## Set problem
Write the next part of the article on primordial black holes passing through the solar system, starting after its final sentence.

A 'primordial' black hole may zoom through our solar system every decade

A large black orb can be seen in space between earth and the moon.

If microscopic black holes born a fraction of a second after the Big Bang exist, as some researchers suspect, then at least one may fly through the solar system per decade, generating tiny gravitational distortions that scientists can detect, a new study finds.

These findings suggest that if astronomers can discover and confirm the existence of such gravitational disruptions, they may be able to solve the mystery behind the nature of dark matter, the unseen material that many researchers suspect makes up about five-sixths of all matter in the cosmos.

Many researchers suggest that dark matter may be composed of unknown particles, but no experiment to date has discovered new particles that might be dark matter. As such, one alternative that scientists are exploring to explain dark matter are so-called primordial black holes, ones that have existed since the dawn of time.

Previous research suggests that about 86% of matter in the universe is composed of an essentially invisible substance called dark matter. Scientists infer dark matter's existence from its gravitational effects on everyday matter and light, but it currently remains uncertain what it might be made of.

Black holes get their name from their immense gravitational pulls, which are so powerful that not even light can escape. If a black hole does not give away its existence — for instance, by ripping apart a star — it may remain undetected against the black of space.

Over the decades, astronomers have detected many black holes, from stellar-mass black holes typically about five to 10 times the sun's mass to supermassive black holes millions to billions of solar masses in size. In contrast, the new study examined primordial black holes, which previous research suggests may only be about the mass of a typical asteroid — that is, about 110 billion to 110 million billion tons (100 billion to 100 million billion metric tons).

Interface element records:
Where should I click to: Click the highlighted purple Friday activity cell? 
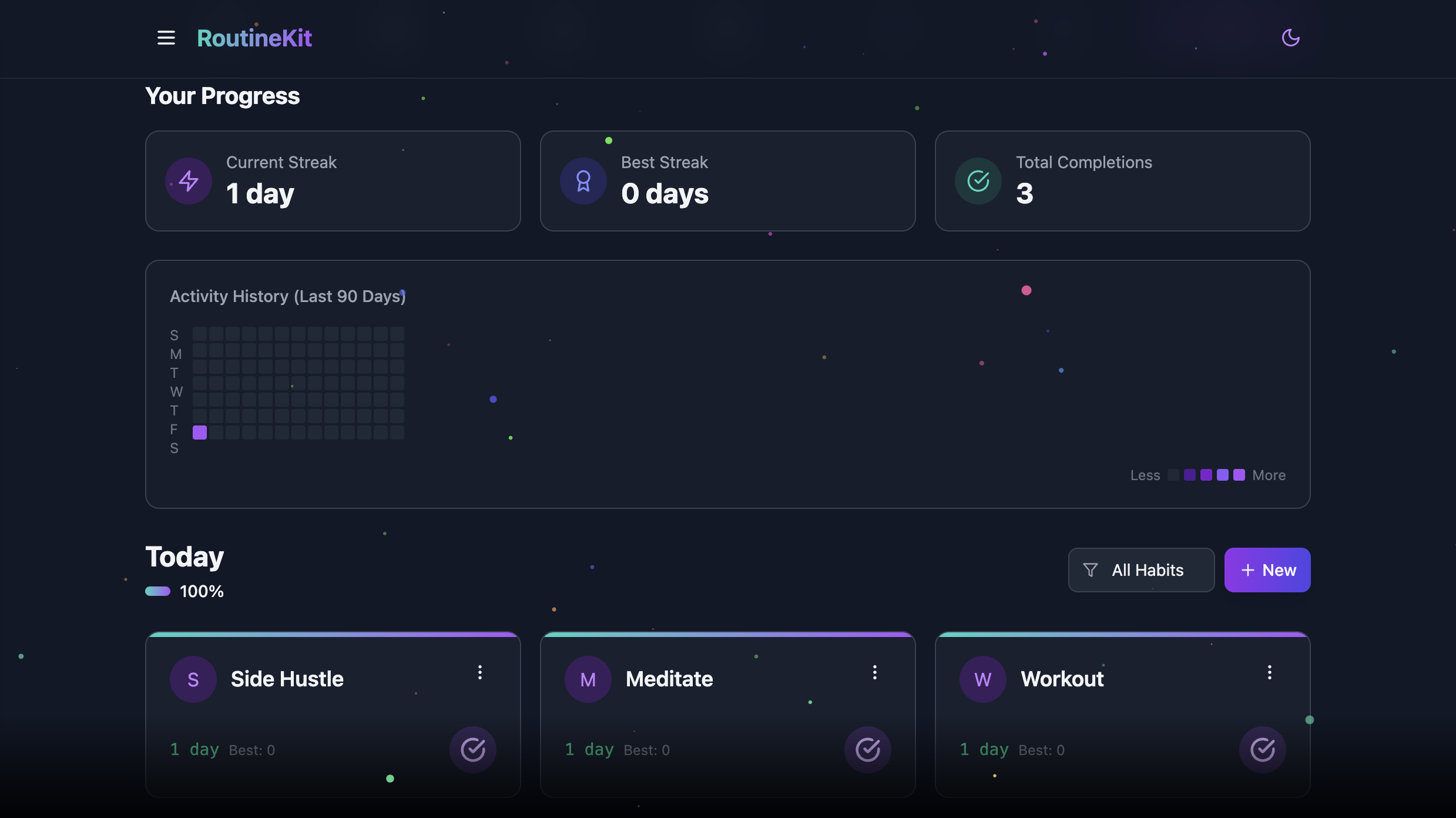[x=200, y=433]
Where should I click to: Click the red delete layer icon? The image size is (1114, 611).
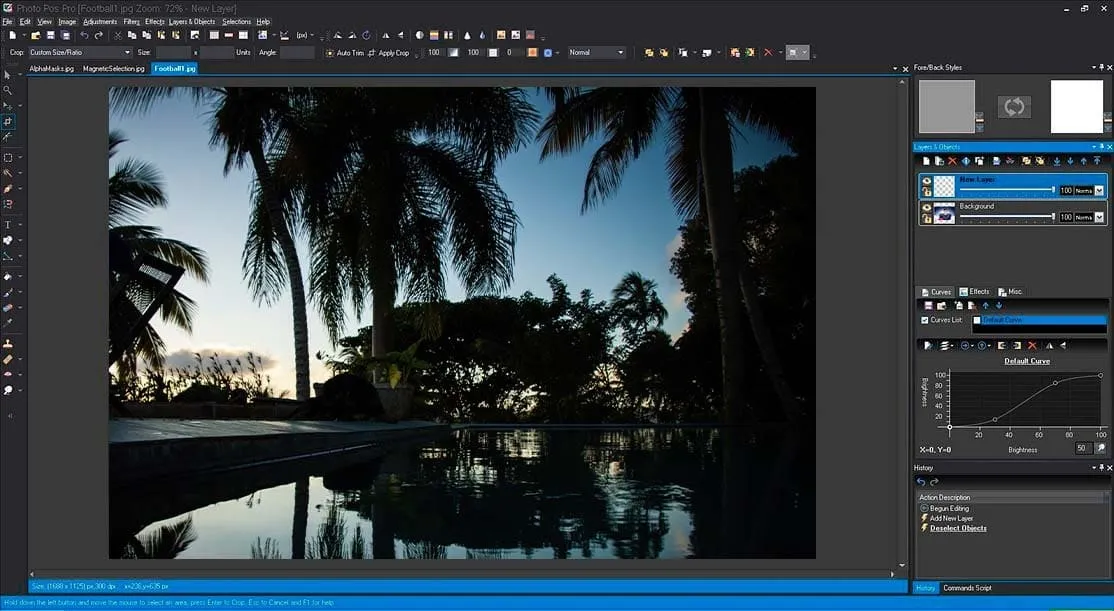(952, 161)
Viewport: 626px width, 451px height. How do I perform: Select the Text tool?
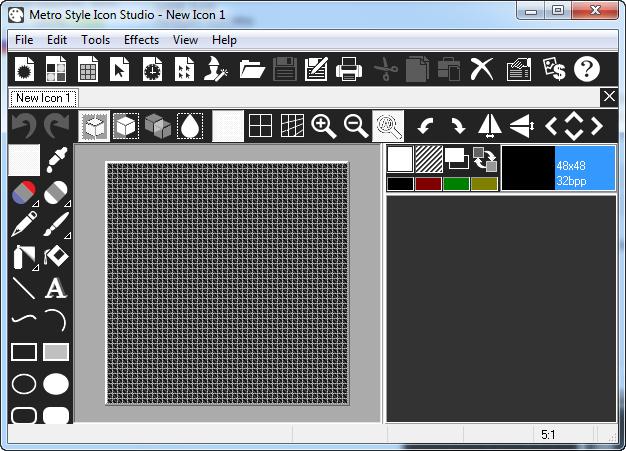point(56,289)
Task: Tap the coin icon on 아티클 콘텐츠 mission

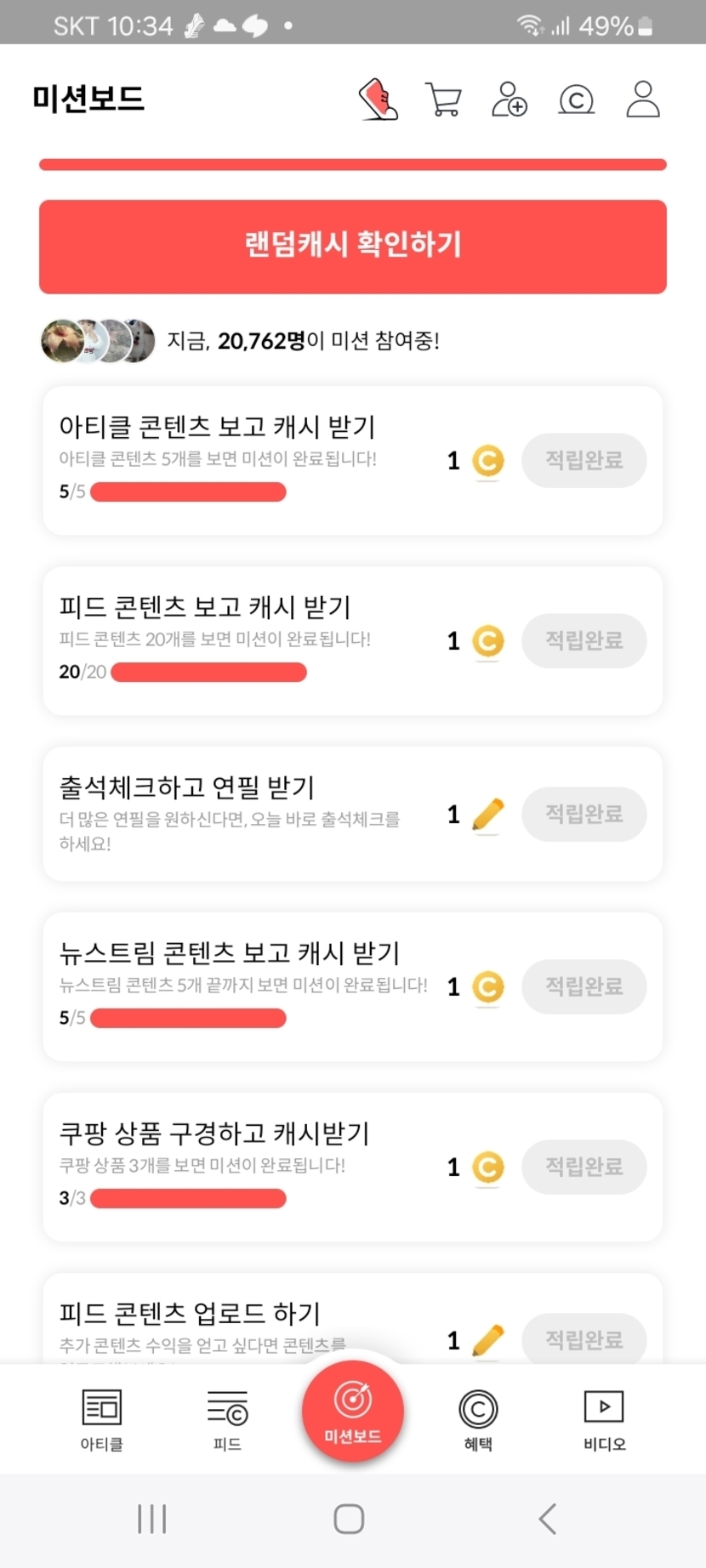Action: (487, 461)
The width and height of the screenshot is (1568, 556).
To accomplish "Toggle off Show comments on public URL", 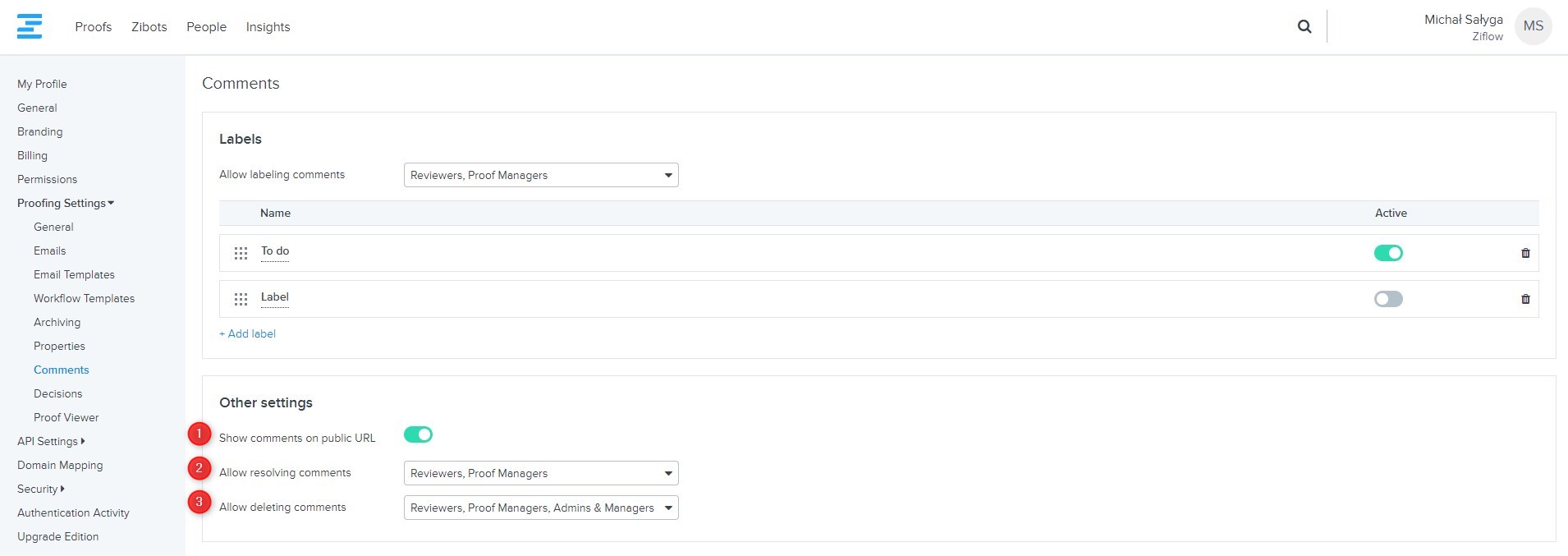I will (418, 434).
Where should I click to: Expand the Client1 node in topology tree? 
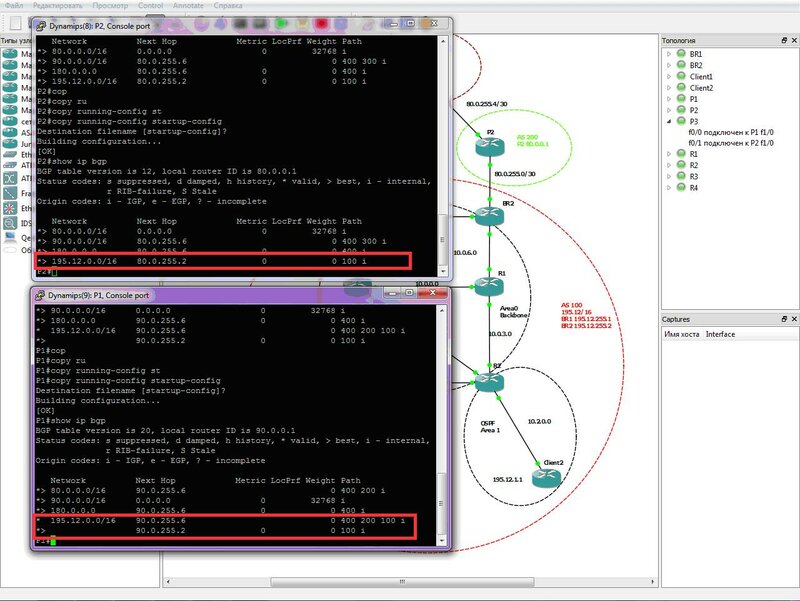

## Task response
"The black holes we consider in our work are at least 10 billion times lighter than the sun, and are barely larger in size than a hydrogen atom," study co-author Sarah Geller, a theoretical physicist at the University of California at Santa Cruz, told Space.com.

Artist's impression of the supermassive black hole in the M87 galaxy. (Image credit: S. Dagnello (NRAO/AUI/NSF))

Black holes arise when an object is so dense, it collapses under the strength of its own gravity. Prior work suggests that shortly after the Big Bang, before the universe expanded greatly in size, random fluctuations in the density of matter in the newborn cosmos led some clumps to get dense enough to form black holes.

Previous research suggested that primordial black holes that survived to the present day could make up most or all of dark matter. Based on this work, the new study examined how often primordial black holes might fly through the solar system, and whether they might produce effects that scientists could detect on visible objects.

"If there are lots of black holes out there, some of them must surely pass through our backyard every now and then," Geller said.

Originally the researchers "thought about what might happen if a black hole punched through Earth's crust, or passed through our atmosphere, or left a crater on the moon," Geller said. "We even asked ourselves what would happen if one of these tiny black holes hit a human."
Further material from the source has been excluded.